With the rise of Bitcoin and in the aftermath of the Fukushima nuclear plant disaster in 2011, the government encouraged the proliferation of decentralised solar energy by encouraging the production of more energy-efficient buildings, cars that combine solar panels with some form of energy storage as well as other devices. This compelled the solar energy sector to begin using blockchain technology. Professor Umit Cali of the University of North Carolina provided an exclusive comment, saying:

“In the solar energy sector, decentralised blockchain technology is used in person-to-person (P2P) energy trading, labeling, energy provenance and certification, smart metering and billing, electric vehicle charging and payments, and wholesale power trading and settlements.”

Reports published by Fitch Solutions Macro Research and Globadata conclude that over the next decade, decentralised solar technology may replace PV solar farms as the main growth-driver in Japan. Already, a blockchain-enabled solar energy-trading pilot project is set to link 100 solar rooftops of smart, zero-energy homes in the country, while another pilot project will administer an energy-trading marketplace using blockchain to connect a number of Japanese power production facilities with homes, offices, factories, batteries and electric vehicles.

Toyota Motor Corp. which began testing high-efficiency solar cells for electric cars has joined forces with the University of Tokyo and online renewable energy retailer Trende to test peer-to-peer vehicle-to-grid electricity trading using blockchain technology, which allows for electric vehicles to communicate with the power grid to buy and sell electricity to smooth out peak and low demand times.

Japan’s Marubeni Corp. has recently backed a blockchain-based power-purchasing platform called WePower that makes it easy for small- and medium-sized businesses to buy power from solar project developers, offering standardised, digital power purchase agreements to help underwrite new projects.
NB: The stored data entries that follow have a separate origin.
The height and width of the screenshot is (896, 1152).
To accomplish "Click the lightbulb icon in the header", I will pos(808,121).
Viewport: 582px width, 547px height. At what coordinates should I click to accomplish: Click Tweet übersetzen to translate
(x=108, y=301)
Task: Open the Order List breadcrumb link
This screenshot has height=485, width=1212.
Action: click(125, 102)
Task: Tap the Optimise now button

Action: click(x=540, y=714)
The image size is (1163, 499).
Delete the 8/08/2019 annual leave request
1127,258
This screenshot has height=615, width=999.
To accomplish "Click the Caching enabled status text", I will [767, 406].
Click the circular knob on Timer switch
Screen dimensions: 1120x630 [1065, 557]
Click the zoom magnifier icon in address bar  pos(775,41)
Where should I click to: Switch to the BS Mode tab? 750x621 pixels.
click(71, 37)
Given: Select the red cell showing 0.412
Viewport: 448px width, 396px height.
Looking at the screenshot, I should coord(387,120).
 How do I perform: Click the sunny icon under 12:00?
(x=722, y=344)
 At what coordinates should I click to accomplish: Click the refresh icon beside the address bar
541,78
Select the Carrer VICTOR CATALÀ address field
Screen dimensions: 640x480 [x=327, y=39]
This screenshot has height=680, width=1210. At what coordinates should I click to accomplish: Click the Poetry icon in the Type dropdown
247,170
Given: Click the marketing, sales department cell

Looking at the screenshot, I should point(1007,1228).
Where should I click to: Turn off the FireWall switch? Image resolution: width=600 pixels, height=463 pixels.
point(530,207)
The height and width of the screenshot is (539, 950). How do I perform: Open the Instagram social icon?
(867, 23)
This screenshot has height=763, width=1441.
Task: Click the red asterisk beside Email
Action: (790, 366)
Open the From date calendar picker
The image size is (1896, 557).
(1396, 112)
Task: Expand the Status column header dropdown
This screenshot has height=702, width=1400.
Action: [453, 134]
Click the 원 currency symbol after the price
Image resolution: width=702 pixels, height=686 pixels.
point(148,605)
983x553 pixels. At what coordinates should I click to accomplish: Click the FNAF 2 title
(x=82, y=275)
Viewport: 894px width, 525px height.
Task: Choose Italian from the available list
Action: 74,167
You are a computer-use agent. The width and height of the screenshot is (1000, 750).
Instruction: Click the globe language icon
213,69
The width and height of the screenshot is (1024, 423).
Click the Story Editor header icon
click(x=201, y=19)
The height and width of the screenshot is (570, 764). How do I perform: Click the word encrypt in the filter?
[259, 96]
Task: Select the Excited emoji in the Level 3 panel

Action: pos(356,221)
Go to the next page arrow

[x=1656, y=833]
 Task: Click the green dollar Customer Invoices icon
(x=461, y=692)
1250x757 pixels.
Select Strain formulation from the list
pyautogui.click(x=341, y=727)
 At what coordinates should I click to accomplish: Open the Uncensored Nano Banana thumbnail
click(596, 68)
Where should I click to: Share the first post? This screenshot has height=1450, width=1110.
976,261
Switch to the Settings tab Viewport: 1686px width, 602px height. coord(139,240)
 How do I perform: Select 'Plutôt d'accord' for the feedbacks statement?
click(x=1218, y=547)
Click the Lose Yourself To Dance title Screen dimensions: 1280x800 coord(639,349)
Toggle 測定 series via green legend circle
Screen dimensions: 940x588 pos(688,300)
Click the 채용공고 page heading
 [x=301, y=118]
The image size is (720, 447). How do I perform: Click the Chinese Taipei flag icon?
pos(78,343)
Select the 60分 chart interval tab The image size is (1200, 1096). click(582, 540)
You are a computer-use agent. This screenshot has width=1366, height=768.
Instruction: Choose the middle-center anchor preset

Japan is a predominantly mountainous land with varied weather conditions, and the area that a PV solar farm occupies is an important consideration, as it determines the yield. Accordingly, Japan has been creative in developing new PV solar energy generation stations at home and abroad in seas, lakes, deserts and space.

Japan built the world’s first and largest floating solar plants. Its lakes and reservoirs are now home to 73 of the world’s 100-largest floating solar plants, which is up to 16 percent more efficient than land-based solar systems.

In cooperation with the National University of Mongolia, Japan is also participating in the project “Energy from the Desert,” with the Japan International Cooperation Agency (Jica) providing financial support covering up to half of the initial investment costs. Marubeni Corp. built the world’s largest PV farm, the Noor Abu Dhabi photovoltaic power project, in the Sweihan Desert of the United Arab Emirates, which recently began producing solar energy at $0.024 per kilowatt hour.

The Japanese Space Agency (JAXA) began its SPS programme in 2009, with the goal to set up a one gigawatt solar farm in space that can transmit energy back to Earth by 2030. In 2015, Japan came closer to harvesting solar energy from space when it transmitted condensed solar power converted to microwaves to a receiving antenna, which converted only 5 percent-10 percent of the power required to power three PCs.

For space solar power generation to become commercially viable, 50 percent of the solar power generated in space needs to be transmitted to Earth. JAXA is also designing kite-like orbiters that will travel in low-earth orbit above the equator, with a transmitting antenna on the Earthward face and solar collectors on spaceward face in order to transmit solar energy to Earth. In 2010, JAXA has already successfully launched Ikaros, a solar space kite, that sailed through deep space and was propelled by solar energy. Small satellites are ideal candidates for this type of solar propulsion.